··· DATA RECORDS
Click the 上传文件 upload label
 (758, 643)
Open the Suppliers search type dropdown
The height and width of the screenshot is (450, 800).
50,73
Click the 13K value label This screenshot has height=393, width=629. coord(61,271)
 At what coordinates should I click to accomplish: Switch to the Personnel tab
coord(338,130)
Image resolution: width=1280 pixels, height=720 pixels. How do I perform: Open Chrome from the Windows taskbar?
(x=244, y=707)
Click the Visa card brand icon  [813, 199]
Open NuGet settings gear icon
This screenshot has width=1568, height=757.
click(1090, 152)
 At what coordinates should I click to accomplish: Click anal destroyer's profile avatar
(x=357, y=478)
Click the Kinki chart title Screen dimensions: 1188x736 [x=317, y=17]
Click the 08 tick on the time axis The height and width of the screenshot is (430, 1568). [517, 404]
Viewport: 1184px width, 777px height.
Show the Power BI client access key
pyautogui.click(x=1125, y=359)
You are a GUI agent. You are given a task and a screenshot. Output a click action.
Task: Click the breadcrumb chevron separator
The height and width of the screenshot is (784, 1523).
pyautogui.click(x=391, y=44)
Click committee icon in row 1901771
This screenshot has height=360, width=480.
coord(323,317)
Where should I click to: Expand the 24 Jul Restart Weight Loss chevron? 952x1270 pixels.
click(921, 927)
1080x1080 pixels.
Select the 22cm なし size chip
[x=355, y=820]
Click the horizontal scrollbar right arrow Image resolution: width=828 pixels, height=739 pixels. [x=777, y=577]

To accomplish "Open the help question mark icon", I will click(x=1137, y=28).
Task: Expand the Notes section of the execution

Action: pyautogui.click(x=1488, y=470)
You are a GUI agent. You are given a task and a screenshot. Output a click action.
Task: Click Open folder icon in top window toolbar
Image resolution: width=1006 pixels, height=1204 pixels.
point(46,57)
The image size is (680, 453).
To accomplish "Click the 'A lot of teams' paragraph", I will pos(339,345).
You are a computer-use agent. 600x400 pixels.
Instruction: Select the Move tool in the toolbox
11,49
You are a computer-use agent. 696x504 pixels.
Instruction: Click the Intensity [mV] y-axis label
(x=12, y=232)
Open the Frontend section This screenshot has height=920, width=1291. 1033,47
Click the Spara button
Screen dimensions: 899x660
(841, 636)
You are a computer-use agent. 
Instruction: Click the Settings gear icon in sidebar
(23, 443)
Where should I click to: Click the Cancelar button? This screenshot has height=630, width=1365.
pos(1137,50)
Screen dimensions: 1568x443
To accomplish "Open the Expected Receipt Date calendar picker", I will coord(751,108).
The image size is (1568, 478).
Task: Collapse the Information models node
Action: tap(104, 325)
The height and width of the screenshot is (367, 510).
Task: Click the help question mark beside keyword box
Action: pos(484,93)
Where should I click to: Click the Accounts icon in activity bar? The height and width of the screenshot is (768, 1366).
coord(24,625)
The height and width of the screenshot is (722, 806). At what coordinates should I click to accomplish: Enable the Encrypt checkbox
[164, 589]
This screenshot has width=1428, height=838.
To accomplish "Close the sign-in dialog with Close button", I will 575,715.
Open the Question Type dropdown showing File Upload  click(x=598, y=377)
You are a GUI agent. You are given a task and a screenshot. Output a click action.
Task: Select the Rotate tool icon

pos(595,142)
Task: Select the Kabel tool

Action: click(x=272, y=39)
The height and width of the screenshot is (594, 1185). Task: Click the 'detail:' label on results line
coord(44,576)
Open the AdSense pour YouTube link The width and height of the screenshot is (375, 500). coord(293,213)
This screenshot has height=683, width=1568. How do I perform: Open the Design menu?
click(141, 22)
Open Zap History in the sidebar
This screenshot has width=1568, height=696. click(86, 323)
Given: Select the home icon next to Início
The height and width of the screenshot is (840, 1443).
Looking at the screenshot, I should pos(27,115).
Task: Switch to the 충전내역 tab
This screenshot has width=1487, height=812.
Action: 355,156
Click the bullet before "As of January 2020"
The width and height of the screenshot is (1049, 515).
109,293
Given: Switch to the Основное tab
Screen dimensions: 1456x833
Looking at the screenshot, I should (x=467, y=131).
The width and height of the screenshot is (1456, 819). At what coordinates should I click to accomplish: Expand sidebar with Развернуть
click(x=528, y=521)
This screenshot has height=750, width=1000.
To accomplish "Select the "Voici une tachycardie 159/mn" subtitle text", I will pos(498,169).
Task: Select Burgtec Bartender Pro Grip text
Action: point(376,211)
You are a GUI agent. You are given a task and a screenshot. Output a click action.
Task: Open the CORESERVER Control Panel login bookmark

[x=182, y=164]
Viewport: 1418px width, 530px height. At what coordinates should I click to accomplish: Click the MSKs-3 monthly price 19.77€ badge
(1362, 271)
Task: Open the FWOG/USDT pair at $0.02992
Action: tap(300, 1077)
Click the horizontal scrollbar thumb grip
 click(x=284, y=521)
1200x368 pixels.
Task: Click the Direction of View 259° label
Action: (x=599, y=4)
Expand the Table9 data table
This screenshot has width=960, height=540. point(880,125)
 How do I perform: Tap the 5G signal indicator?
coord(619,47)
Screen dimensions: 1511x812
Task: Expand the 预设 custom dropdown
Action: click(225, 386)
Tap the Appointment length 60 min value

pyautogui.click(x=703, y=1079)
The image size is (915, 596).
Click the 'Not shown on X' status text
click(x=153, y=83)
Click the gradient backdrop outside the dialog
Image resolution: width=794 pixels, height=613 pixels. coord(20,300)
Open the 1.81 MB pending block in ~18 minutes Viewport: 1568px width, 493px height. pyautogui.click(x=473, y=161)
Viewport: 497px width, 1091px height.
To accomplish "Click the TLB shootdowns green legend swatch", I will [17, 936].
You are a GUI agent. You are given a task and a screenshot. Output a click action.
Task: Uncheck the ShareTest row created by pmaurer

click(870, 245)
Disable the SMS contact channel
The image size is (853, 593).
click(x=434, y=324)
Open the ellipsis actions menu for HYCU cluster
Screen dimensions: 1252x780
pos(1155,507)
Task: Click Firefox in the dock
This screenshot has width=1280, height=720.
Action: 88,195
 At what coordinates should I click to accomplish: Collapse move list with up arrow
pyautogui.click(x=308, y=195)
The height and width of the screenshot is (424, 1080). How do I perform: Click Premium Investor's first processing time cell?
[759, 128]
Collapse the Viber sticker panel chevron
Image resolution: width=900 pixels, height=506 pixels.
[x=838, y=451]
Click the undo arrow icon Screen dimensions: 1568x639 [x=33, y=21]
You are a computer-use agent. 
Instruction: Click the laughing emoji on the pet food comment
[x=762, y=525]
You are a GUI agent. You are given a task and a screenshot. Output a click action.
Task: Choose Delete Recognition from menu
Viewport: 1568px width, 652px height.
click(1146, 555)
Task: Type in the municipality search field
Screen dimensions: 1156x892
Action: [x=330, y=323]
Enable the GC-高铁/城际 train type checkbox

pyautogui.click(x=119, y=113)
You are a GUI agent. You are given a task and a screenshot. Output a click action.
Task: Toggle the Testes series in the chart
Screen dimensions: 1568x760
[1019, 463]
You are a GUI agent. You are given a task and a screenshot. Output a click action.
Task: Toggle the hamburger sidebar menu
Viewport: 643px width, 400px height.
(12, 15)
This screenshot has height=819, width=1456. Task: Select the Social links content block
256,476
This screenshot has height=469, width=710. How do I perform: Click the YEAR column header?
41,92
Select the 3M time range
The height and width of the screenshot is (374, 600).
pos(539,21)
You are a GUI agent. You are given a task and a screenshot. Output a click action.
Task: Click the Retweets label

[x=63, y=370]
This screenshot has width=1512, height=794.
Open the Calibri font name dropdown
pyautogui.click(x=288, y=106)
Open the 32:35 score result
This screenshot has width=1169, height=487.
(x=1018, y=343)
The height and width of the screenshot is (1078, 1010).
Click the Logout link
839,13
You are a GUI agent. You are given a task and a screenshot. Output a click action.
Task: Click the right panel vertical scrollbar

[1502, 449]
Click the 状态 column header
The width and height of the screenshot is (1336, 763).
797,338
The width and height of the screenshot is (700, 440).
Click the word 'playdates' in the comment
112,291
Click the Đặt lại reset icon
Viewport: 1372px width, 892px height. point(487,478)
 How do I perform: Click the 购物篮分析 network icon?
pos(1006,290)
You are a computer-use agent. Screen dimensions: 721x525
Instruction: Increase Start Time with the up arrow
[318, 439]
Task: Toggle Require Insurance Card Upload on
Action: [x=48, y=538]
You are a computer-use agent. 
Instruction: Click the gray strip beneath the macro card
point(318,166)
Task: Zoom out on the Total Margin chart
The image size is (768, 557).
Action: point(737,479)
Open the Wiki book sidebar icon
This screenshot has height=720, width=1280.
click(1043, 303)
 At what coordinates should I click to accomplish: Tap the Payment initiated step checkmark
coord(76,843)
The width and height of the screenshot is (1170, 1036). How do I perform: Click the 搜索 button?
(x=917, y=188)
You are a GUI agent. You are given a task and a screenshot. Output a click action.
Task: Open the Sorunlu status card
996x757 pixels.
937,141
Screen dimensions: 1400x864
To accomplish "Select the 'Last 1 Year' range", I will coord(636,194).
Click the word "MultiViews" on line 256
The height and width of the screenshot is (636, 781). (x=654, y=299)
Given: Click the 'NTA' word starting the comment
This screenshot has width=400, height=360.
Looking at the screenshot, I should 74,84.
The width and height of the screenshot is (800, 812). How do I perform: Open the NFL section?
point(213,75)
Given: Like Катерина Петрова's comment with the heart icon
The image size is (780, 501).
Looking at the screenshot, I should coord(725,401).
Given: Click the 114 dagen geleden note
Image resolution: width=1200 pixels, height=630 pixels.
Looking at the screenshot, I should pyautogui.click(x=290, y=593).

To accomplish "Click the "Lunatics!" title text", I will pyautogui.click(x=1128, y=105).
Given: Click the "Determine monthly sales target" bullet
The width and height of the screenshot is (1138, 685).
······
**WORK TO BE COMPLETED**
Every line above from the line with "Instruction: Click the gray" to the line with "Task: Open the Sorunlu status card" is wanted, ends included; write them out exactly and add no other line.

**OUTPUT OF THE TASK**
Instruction: Click the gray strip beneath the macro card
point(318,166)
Task: Zoom out on the Total Margin chart
The image size is (768, 557).
Action: point(737,479)
Open the Wiki book sidebar icon
This screenshot has height=720, width=1280.
click(1043, 303)
 At what coordinates should I click to accomplish: Tap the Payment initiated step checkmark
coord(76,843)
The width and height of the screenshot is (1170, 1036). How do I perform: Click the 搜索 button?
(x=917, y=188)
You are a GUI agent. You are given a task and a screenshot. Output a click action.
Task: Open the Sorunlu status card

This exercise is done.